One-photon red light-triggered disassembly of small-molecule nanoparticles for drug delivery

Background: Photoresponsive drug delivery can achieve spatiotemporal control of drug accumulation at desired sites. Long-wavelength light is preferable owing to its deep tissue penetration and low toxicity. One-photon upconversion-like photolysis via triplet-triplet energy transfer (TTET) between photosensitizer and photoresponsive group enables the use of long-wavelength light to activate short-wavelength light-responsive groups. However, such process requires oxygen-free environment to achieve efficient photolysis due to the oxygen quenching of triplet excited states. Results: Herein, we report a strategy that uses red light to trigger disassembly of small-molecule nanoparticles by one-photon upconversion-like photolysis for cancer therapy.

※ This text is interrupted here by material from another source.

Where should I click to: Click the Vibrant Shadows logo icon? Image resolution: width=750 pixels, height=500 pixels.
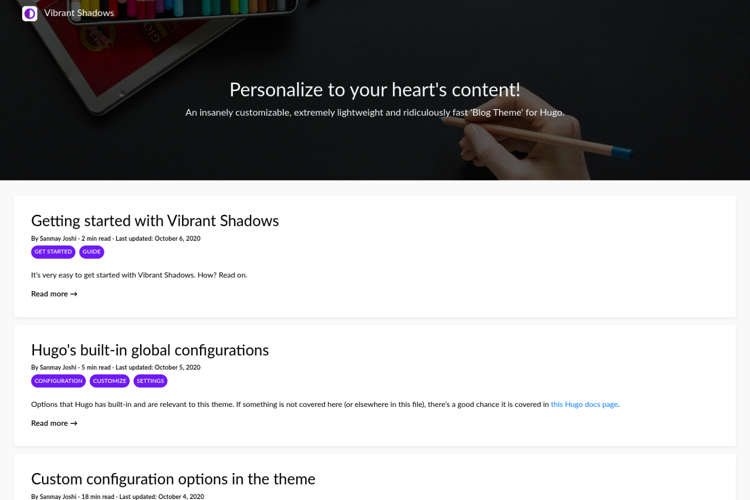pos(30,13)
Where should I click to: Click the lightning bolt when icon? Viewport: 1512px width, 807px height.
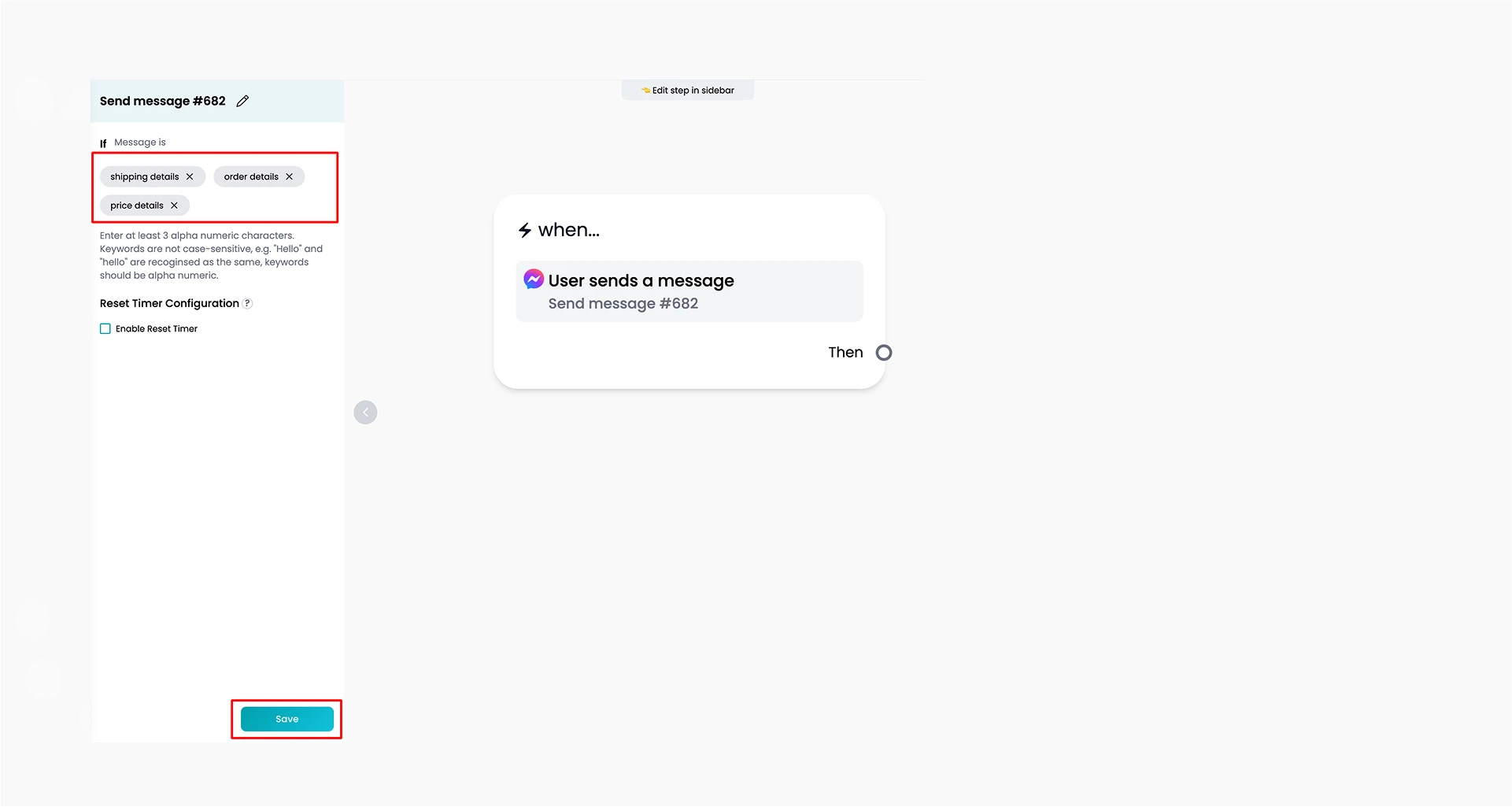click(x=525, y=230)
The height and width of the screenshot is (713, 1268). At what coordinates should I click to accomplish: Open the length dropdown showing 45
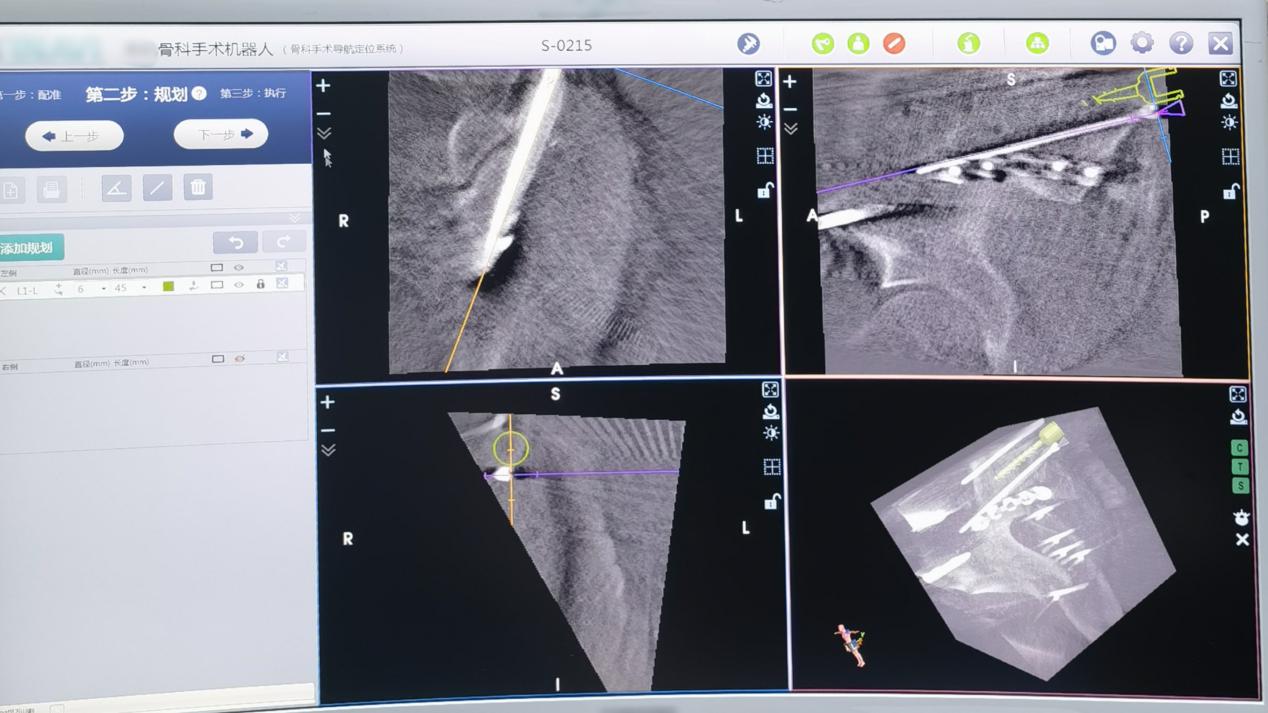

A photocleavable trigonal molecule, BTAEA, self-assembled into nanoparticles and enclosed photosensitizer, PtTPBP. Such nanoparticles protected TTET-based photolysis from oxygen quenching in normoxia aqueous solutions, resulting in efficient red light-triggered BTAEA cleavage, dissociation of nanoparticles and subsequent cargo release. With paclitaxel as the model drug, the red light-triggered drug release system demonstrated promising anti-tumor efficacy both in vitro and in vivo. Conclusions: This study provides a practical reference for constructing photoresponsive nanocarriers based on the one-photon upconversion-like photolysis.

Automated summary

Photoresponsive drug delivery using red light to trigger one-photon upconversion-like photolysis for cancer therapy has been successfully demonstrated. The nanoparticles protected the photolysis process from oxygen quenching, resulting in efficient drug release upon red light irradiation. The red light-triggered drug release system showed promising anti-tumor efficacy in both in vitro and in vivo experiments, providing a practical reference for future photoresponsive nanocarrier development.